SplitSeq.py

Sorts, samples and splits FASTA/FASTQ sequence files

usage: SplitSeq.py [--version] [-h]  ...

--version: show program’s version number and exit

-h, --help: show this help message and exit

output files:

part<part>: reads partitioned by count, where <part> is the partition number.
<field>-<value>: reads partitioned by annotation <field> and <value>.
under-<number>: reads partitioned by numeric threshold where the annotation value is strictly less than the threshold <number>.
atleast-<number>: reads partitioned by numeric threshold where the annotation value is greater than or equal to the threshold <number>.
sorted: reads sorted by annotation value.
sorted-part<part>: reads sorted by annotation value and partitioned by count, where <part> is the partition number.
sample<i>-n<count>: randomly sampled reads where <i> is a number specifying the sampling instance and <count> is the number of sampled reads.
selected: reads passing selection criteria.

output annotation fields:

None

SplitSeq.py count

Splits sequences files by number of records.

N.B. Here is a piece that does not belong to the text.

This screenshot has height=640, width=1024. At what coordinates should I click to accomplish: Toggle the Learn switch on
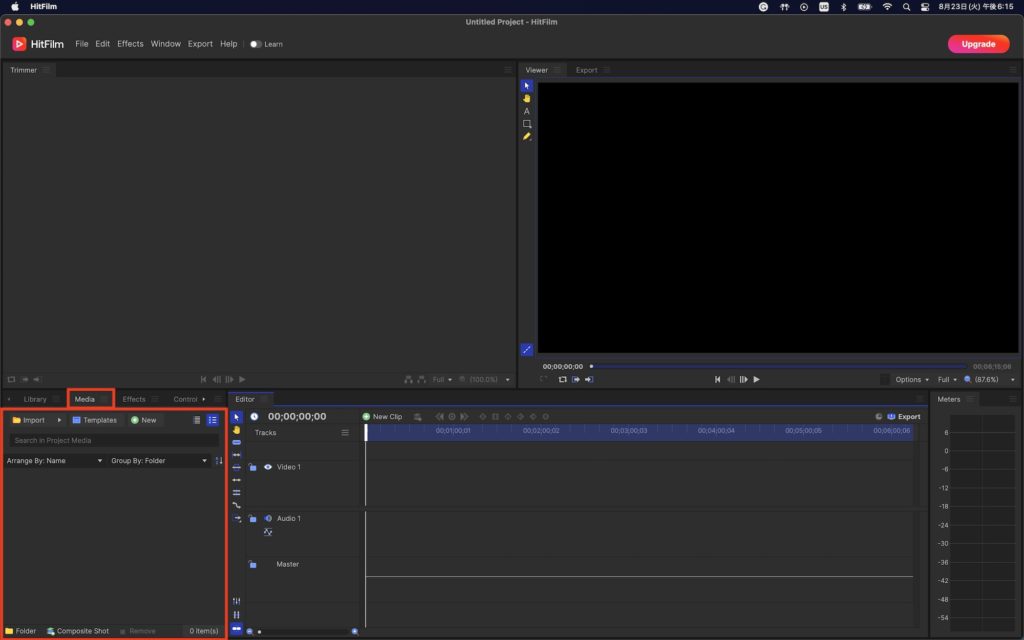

usage: SplitSeq.py count [--version] [-h] -s SEQ_FILES [SEQ_FILES ...]
                         [--outdir OUT_DIR] [--outname OUT_NAME] [--fasta] -n
                         MAX_COUNT

--version: show program’s version number and exit

-h, --help: show this help message and exit

-s <seq_files>: A list of FASTA/FASTQ files containing sequences to process.

--outdir <out_dir>: Specify to changes the output directory to the location specified. The input file directory is used if this is not specified.

--outname <out_name>: Changes the prefix of the successfully processed output file to the string specified. May not be specified with multiple input files.

--fasta: Specify to force output as FASTA rather than FASTQ.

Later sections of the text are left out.